14
votes

I found this recently: https://github.com/xoreaxeaxeax/movfuscator
It seems to be contingent on the fact that mov is turing-complete. Is that true, and why?

2

2 Answers

15
votes

Yes, x86's mov is Turing complete. I added that tag to your question because it may not be true for other ISAs with an instruction called mov, and the movfuscator compiler only targets x86.

It's not "mov" itself doing computation, it's x86 addressing modes which can do addition (and bit-shift). I haven't looked in detail at how it works, but it relies a lot on lookup tables, and stuff like mov eax, [base + eax*4] loading one of two possible values depending on EAX being 0 or 1.

Also remember that x86 mov has several forms: between memory and register (load, store, or reg<-reg), or immediate to memory or register. And with addressing modes including absolute and register indirect.

I don't think it relies on self-modifying code, but correct me if I'm wrong. (And if it does, I think/hope movfuscator at least won't create instructions other than mov. That would be cheating.)


Also, it's only sort of true; you need some way to loop the main program, assuming the original source isn't straight-line with no loops - the Movfuscator github readme talks about this:

While Dolan's paper required a jmp instruction, the M/o/Vfuscator does not - it uses a faulting mov instruction to achieve the infinite execution loop. If you're worried that this is still "jumping", the same effect could be achieved through pages aliased to the same address, wrapping execution around the upper range of memory, ring 0 exception handling, or simply repeating the mov loop indefinitely. A jmp is currently used to dispatch external functions - if this is a problem, avoid using external functions, or compile libraries with the M/o/Vfuscator as well.

When creating a user-space environment for mov-only code to run, I assume it creates a SIGSEGV handler (on POSIX OSes) that restarts execution from the top. So any faulting load can restart the main loop.

Letting execution wrap around is also mentioned as a possibility:

Wraparound of IP can work well in 16-bit mode where IP is 16-bit but CS:IP form a 20-bit linear address (real mode) or in 16-bit protected mode a 64k window somewhere in linear address space. i.e. you can have a 64k block of instructions in only part of your address space, with other space left for data.
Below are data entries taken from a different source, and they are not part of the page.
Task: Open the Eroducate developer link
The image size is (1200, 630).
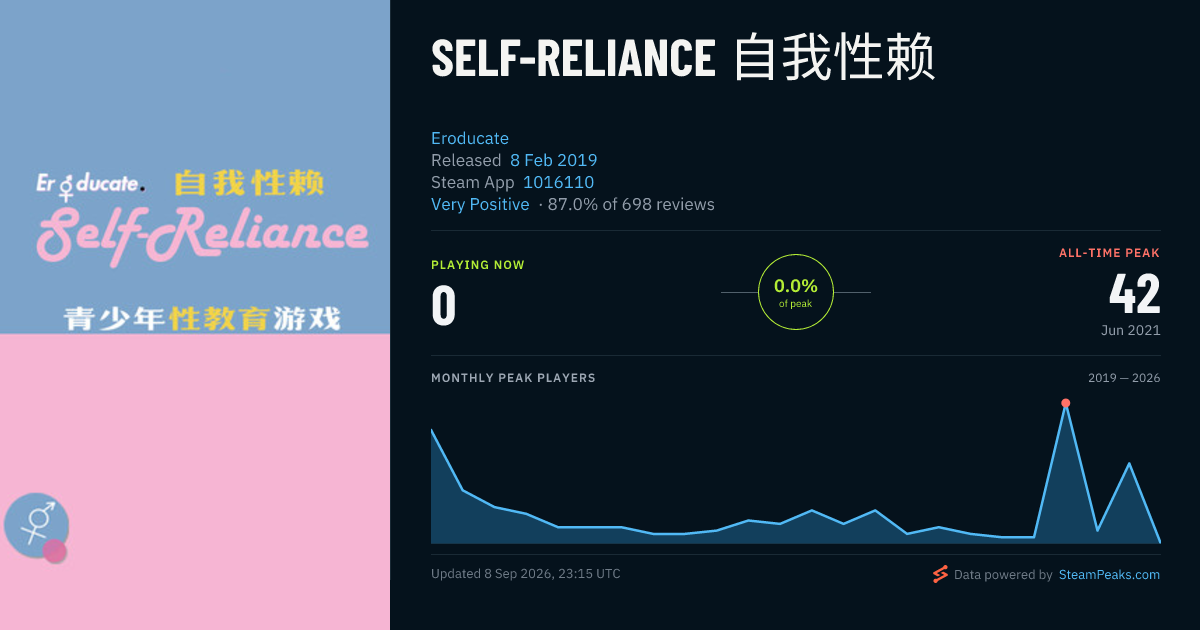Action: tap(470, 138)
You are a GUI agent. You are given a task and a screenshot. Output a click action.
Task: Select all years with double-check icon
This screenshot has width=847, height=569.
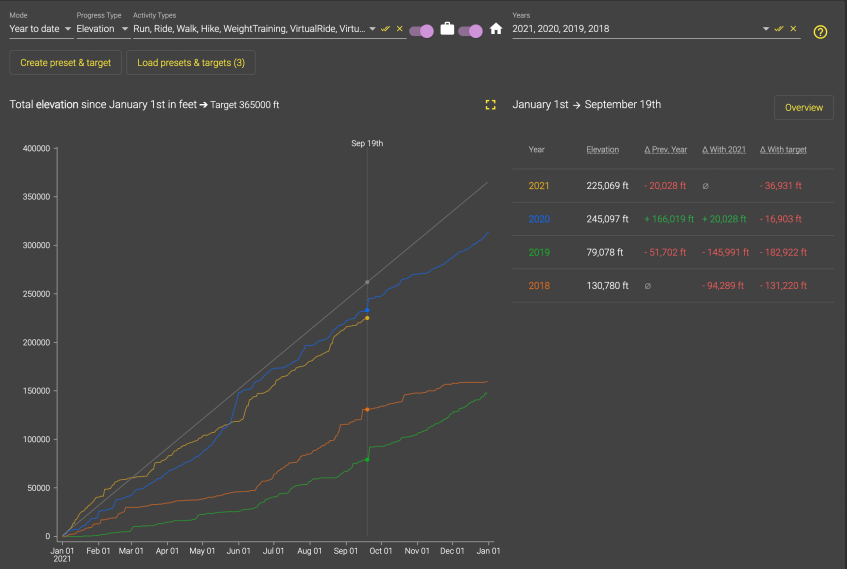[779, 29]
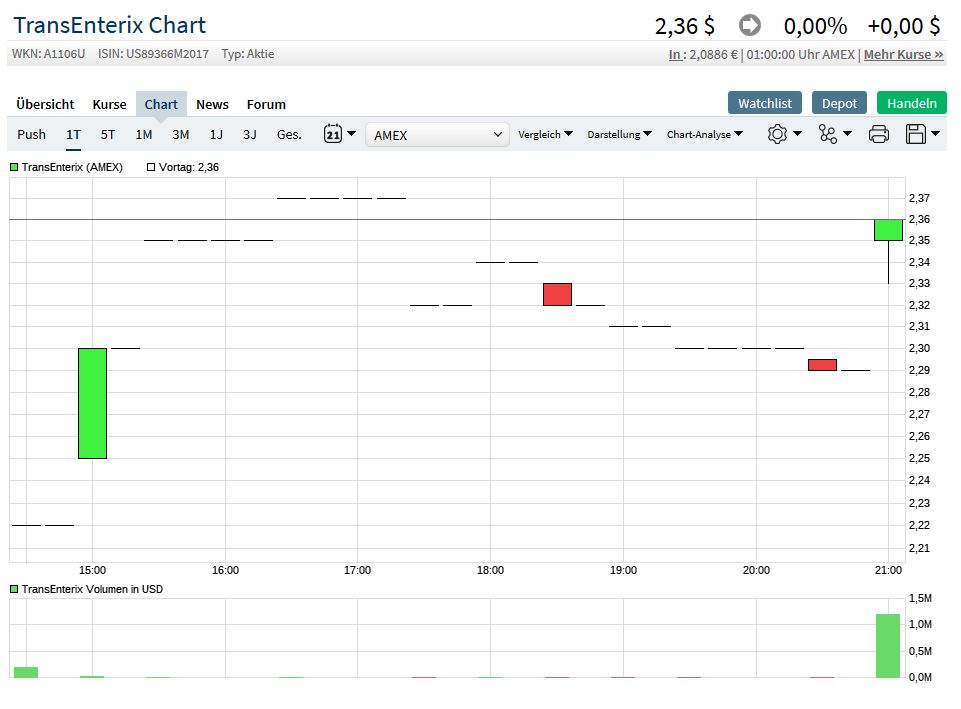The image size is (961, 709).
Task: Click the tall volume bar at 21:00
Action: (888, 645)
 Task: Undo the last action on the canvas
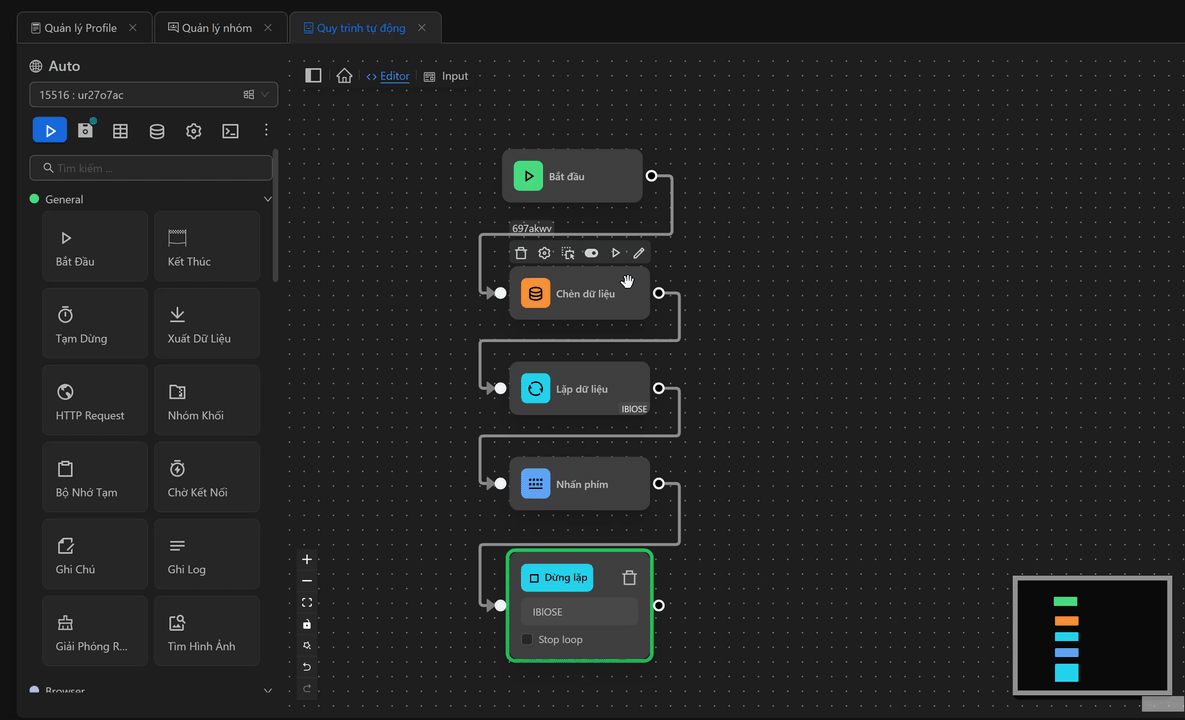click(307, 666)
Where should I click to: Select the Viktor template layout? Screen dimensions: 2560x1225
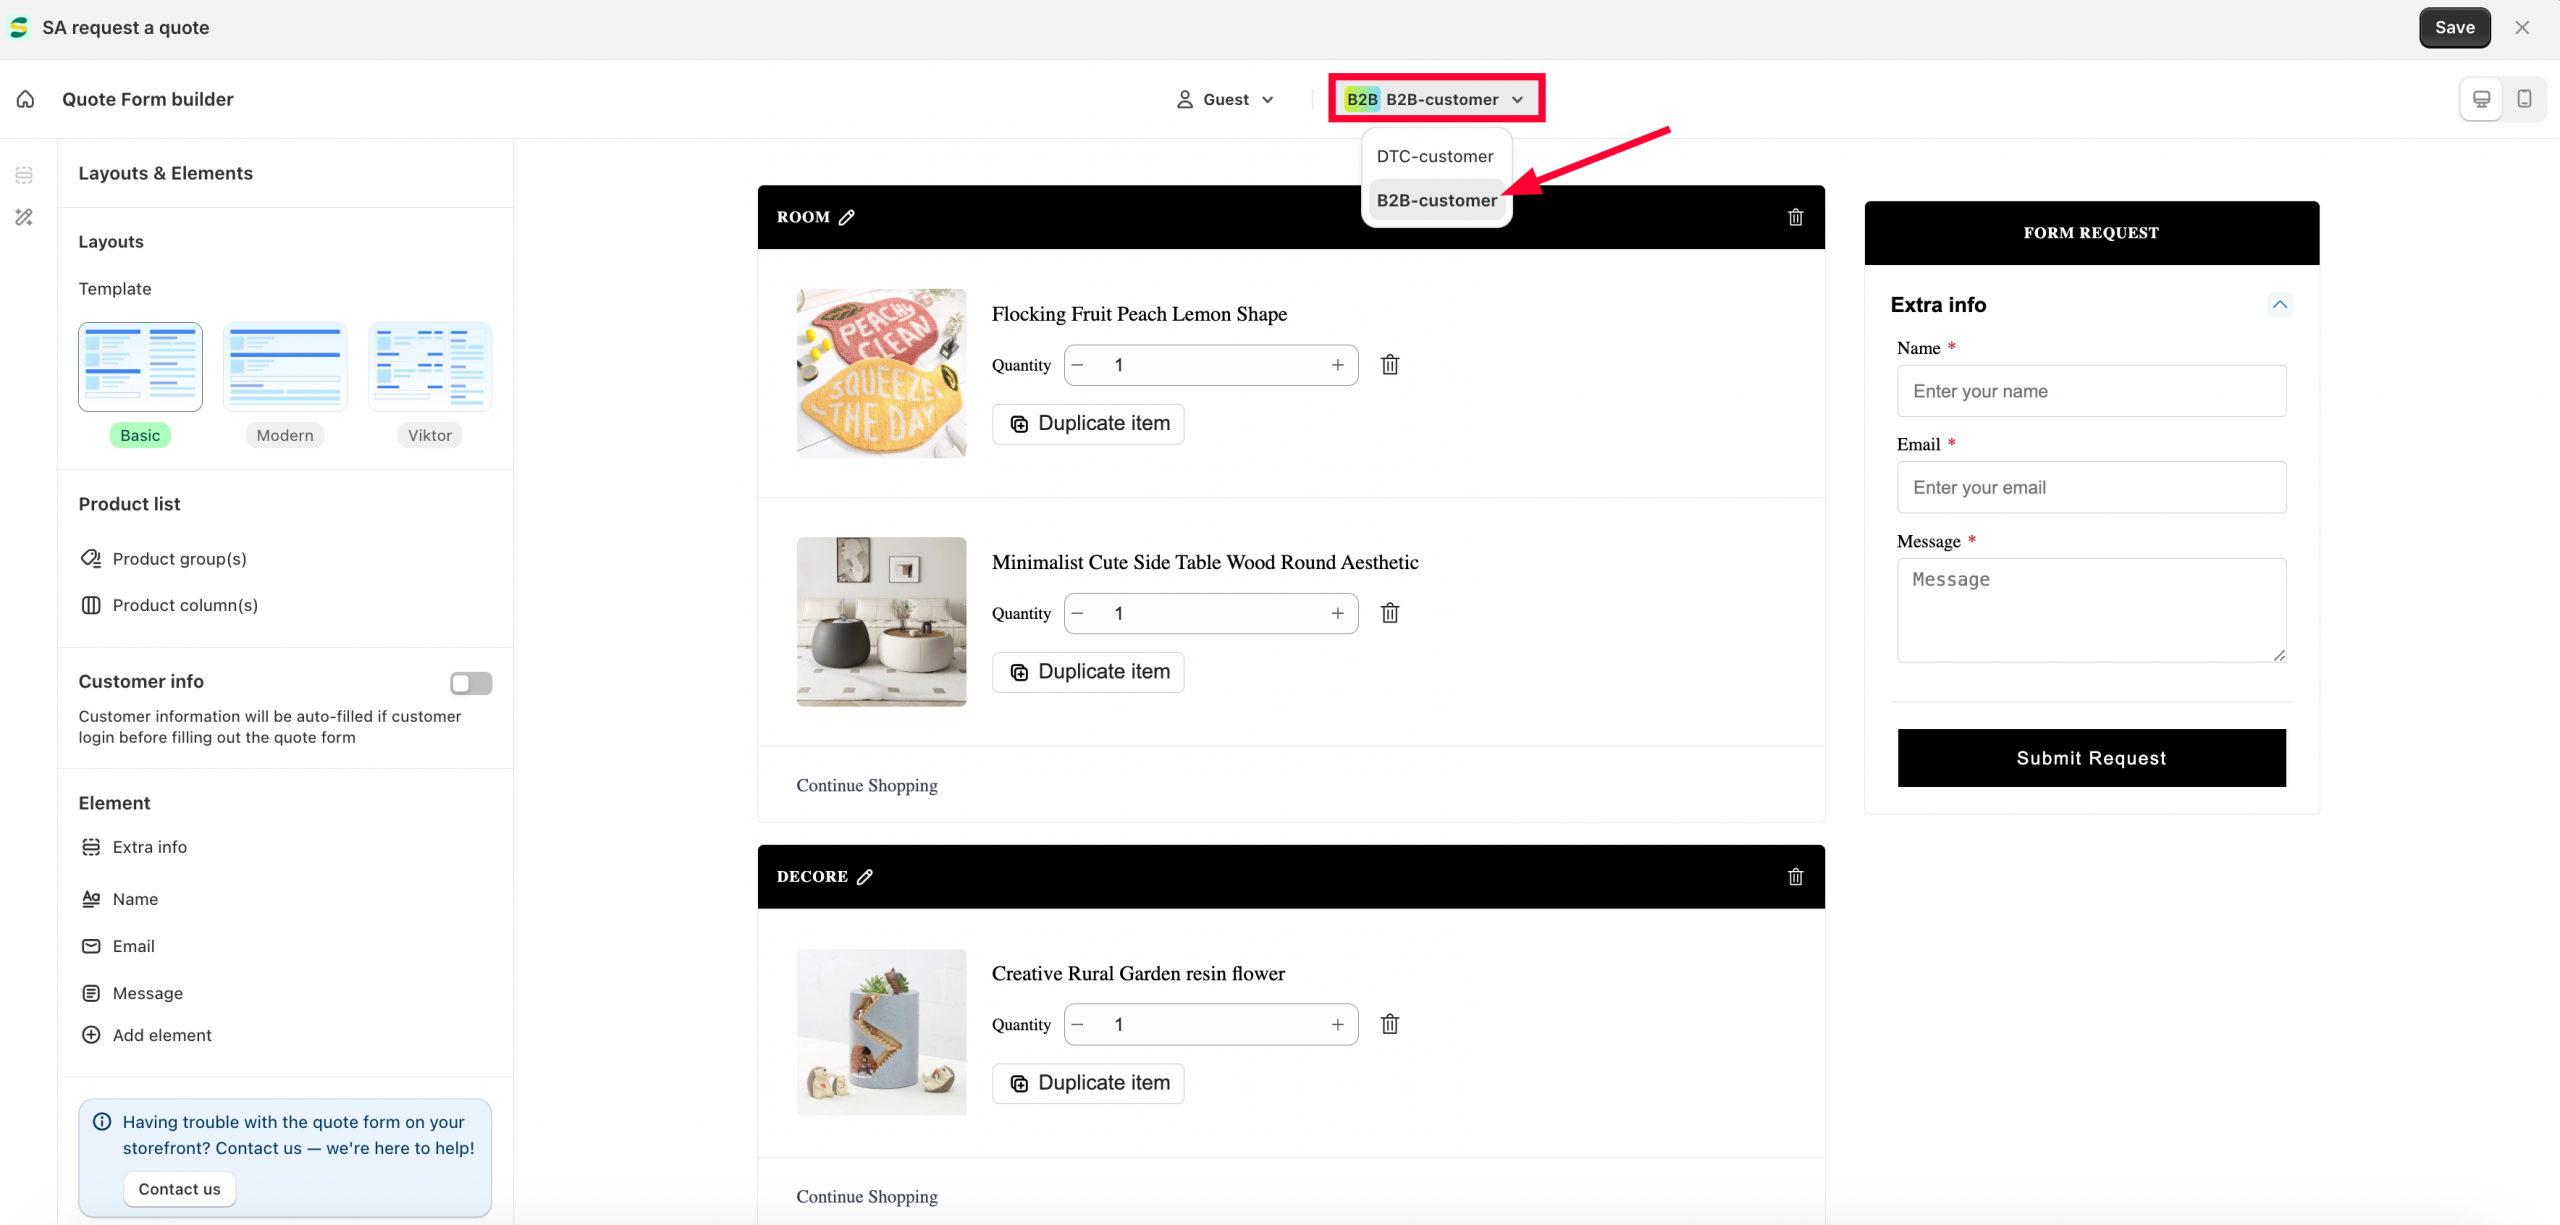coord(430,367)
The DS segment can use a different base. (32-bit addressing modes in 16-bit mode are possible so you still have the full power of any register and scaled-index addressing mode.) Note that the mnemonic for reading and writing segment registers is also mov.

But harder in 32-bit mode where EIP is 32-bit and so are linear addresses after seg+off calculation. Unless there's some other trick, wraparound can only happen across the entire address space, regardless of what you do with segmentation. This leaves no non-code space for data. Setting a lower segment limit could make code-fetch fault, but that doesn't cause wraparound (unless you set a signal handler, or on bare metal set an interrupt handler address).

And either way, even x86-64 only has 64-bit pointers (in theory; 48 or 57-bit in practice), so space is finite, unlike a real Turing machine with infinite tape.

6
votes

Systems rarely come to be known as Turing Complete through direct proof of their capacity for all Turing-computable functions. Instead, they often are "analogized" to an existing system already known to be Turing Complete.

The paper by Stephen Dolan which shows mov to be TC does this by constructing a simulation of a TM system in terms of mov. It follows that any question which could be posed to the TC system could, at worst, be virtualized within the mov-constructed simulation.